▶ **Saved entries**:
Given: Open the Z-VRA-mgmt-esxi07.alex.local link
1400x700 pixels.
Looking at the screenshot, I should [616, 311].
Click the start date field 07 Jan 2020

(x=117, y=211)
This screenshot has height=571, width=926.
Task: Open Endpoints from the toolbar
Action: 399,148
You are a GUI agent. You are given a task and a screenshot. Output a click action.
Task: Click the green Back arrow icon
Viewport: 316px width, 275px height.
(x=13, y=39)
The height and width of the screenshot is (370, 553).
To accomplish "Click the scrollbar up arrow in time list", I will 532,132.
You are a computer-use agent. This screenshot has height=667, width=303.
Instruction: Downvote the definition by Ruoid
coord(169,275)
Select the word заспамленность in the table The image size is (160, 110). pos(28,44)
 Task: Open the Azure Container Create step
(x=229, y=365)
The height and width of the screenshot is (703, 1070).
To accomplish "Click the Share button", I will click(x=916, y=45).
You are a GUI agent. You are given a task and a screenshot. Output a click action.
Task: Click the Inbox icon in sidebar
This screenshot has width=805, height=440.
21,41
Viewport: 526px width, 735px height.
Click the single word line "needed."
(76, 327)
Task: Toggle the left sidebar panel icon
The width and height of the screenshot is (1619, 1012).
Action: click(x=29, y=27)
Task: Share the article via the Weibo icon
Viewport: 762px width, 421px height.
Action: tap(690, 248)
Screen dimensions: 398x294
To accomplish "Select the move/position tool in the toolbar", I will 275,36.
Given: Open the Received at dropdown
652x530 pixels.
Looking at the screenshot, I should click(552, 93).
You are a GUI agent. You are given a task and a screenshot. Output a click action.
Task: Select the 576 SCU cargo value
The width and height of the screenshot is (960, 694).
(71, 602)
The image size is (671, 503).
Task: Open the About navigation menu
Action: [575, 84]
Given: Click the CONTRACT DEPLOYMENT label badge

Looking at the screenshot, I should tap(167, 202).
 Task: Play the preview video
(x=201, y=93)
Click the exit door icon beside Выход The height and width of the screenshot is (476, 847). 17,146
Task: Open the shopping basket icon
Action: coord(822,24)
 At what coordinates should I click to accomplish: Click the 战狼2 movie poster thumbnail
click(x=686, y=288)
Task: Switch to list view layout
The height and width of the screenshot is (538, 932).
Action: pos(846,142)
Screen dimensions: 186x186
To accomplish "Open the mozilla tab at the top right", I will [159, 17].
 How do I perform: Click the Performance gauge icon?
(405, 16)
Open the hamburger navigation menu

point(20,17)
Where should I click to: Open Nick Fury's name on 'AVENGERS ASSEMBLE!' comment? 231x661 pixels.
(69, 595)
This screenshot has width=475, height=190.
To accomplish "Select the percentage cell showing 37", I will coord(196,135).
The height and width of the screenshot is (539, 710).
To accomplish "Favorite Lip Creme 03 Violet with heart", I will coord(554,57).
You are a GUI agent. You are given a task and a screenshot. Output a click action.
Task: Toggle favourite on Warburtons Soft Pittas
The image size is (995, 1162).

▶ **TASK DIRECTIONS**:
The response must hold only the lines above from the line with "Task: Click the Inbox icon in sidebar" through the line with "Task: Switch to list view layout", each copied exactly, both ends kept.

▶ **RESULT**:
Task: Click the Inbox icon in sidebar
This screenshot has width=805, height=440.
21,41
Viewport: 526px width, 735px height.
Click the single word line "needed."
(76, 327)
Task: Toggle the left sidebar panel icon
The width and height of the screenshot is (1619, 1012).
Action: click(x=29, y=27)
Task: Share the article via the Weibo icon
Viewport: 762px width, 421px height.
Action: tap(690, 248)
Screen dimensions: 398x294
To accomplish "Select the move/position tool in the toolbar", I will 275,36.
Given: Open the Received at dropdown
652x530 pixels.
Looking at the screenshot, I should click(552, 93).
You are a GUI agent. You are given a task and a screenshot. Output a click action.
Task: Select the 576 SCU cargo value
The width and height of the screenshot is (960, 694).
(71, 602)
The image size is (671, 503).
Task: Open the About navigation menu
Action: [575, 84]
Given: Click the CONTRACT DEPLOYMENT label badge

Looking at the screenshot, I should tap(167, 202).
 Task: Play the preview video
(x=201, y=93)
Click the exit door icon beside Выход The height and width of the screenshot is (476, 847). 17,146
Task: Open the shopping basket icon
Action: coord(822,24)
 At what coordinates should I click to accomplish: Click the 战狼2 movie poster thumbnail
click(x=686, y=288)
Task: Switch to list view layout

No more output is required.